High Blood Sugar Increases Cancer Risk
Reported January 12, 2005
(Ivanhoe Newswire)
— High blood sugar levels and diabetes are risk factors for developing some types of cancer, according to a new study.
Researchers from Johns Hopkins Bloomberg School of Public Health in Baltimore and Yonsei University in Seoul, Korea, followed more than 1 million Korean patients for 10 years. The researchers tracked new cancer cases and deaths caused by cancer.
Results of the study show patients with diabetes and those without diabetes but with higher fasting blood sugar levels were more likely to develop cancer or die from cancer.
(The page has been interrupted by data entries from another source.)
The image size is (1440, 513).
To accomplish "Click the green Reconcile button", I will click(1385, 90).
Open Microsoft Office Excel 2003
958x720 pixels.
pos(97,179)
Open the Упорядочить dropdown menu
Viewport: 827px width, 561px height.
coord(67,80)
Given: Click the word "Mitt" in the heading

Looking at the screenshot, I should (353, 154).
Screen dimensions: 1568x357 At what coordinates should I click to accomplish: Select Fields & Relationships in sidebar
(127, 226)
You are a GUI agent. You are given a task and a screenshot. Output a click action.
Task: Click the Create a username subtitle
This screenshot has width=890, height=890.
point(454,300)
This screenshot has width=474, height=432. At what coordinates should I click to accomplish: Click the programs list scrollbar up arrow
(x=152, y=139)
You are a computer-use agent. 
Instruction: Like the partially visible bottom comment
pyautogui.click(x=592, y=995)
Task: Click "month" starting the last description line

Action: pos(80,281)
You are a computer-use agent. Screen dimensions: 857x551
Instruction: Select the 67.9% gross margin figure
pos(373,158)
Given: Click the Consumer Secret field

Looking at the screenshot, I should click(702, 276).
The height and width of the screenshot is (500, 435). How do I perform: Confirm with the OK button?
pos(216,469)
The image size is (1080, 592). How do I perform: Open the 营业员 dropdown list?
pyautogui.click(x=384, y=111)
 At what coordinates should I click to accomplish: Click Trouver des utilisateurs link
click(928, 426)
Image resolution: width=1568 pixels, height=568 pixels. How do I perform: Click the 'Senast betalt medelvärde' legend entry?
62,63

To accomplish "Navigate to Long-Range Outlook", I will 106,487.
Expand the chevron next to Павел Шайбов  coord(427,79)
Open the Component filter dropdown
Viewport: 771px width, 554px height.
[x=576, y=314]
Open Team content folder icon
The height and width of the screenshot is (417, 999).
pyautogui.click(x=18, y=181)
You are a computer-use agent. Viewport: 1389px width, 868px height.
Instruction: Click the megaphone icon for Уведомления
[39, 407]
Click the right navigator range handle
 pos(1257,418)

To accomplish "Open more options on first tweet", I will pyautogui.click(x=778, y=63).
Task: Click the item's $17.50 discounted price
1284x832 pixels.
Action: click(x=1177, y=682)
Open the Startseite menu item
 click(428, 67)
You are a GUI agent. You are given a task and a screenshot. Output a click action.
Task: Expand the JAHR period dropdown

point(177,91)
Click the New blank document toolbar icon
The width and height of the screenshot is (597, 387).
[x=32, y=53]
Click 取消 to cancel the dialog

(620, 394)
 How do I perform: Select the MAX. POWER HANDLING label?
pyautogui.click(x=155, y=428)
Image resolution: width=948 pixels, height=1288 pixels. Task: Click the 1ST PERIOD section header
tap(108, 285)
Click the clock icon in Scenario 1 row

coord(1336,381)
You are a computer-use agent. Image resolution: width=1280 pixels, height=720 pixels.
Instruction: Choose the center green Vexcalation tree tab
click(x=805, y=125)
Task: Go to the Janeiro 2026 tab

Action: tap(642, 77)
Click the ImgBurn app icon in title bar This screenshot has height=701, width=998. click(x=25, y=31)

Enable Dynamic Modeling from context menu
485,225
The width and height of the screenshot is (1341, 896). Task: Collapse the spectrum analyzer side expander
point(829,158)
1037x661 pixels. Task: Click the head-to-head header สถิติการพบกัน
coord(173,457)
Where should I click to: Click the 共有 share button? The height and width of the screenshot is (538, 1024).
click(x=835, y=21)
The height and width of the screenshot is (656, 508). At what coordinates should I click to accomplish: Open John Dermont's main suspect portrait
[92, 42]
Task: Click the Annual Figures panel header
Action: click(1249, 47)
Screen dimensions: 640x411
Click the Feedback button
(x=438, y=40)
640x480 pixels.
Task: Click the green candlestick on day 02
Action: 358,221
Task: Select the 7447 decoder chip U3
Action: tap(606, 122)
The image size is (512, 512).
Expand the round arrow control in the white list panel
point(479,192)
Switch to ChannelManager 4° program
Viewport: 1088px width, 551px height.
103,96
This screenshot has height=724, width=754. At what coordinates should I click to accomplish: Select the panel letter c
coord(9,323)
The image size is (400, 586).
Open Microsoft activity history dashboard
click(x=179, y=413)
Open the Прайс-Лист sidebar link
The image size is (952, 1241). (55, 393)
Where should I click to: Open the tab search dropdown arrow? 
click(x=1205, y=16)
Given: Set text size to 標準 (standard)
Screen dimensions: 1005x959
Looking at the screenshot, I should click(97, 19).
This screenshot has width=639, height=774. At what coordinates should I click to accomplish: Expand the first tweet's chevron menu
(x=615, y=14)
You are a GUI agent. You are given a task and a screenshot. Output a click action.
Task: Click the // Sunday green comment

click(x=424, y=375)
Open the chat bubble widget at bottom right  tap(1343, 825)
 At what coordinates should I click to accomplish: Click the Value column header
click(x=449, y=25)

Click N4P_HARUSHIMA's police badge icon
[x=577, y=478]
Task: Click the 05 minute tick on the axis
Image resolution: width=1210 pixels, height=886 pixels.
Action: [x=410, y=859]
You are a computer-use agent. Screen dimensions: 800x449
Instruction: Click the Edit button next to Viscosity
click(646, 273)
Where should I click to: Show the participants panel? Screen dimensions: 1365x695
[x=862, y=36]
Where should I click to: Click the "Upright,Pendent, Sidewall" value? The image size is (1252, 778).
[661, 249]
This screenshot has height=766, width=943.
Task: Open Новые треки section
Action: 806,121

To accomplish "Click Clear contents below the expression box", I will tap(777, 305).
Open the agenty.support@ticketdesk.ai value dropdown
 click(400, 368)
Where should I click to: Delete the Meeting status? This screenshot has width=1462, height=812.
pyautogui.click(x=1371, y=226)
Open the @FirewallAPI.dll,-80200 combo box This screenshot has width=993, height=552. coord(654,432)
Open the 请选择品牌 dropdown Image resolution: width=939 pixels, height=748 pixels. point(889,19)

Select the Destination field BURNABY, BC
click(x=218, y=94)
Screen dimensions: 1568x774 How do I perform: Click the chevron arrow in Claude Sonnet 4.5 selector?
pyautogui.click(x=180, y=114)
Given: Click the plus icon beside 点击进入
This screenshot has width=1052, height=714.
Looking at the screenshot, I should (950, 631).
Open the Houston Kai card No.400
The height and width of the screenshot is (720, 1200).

The group with the highest fasting blood sugar levels had higher death rates from all cancers combined.
Men with high blood sugar or diabetes were more likely to develop cancers of the pancreas, esophagus, liver and colon. Women with these predispositions were more likely to develop liver and cervical cancer.
Researchers note the patients in this study were leaner than the typical Western population. They say glucose intolerance may be one way obesity increases cancer risk, and rising obesity rates may increase future cancer rates.
Authors conclude, “This study provides more information on glucose intolerance, an emerging cause of cancer. It points to increased cancer risk as another adverse consequence of rising obesity around the world.”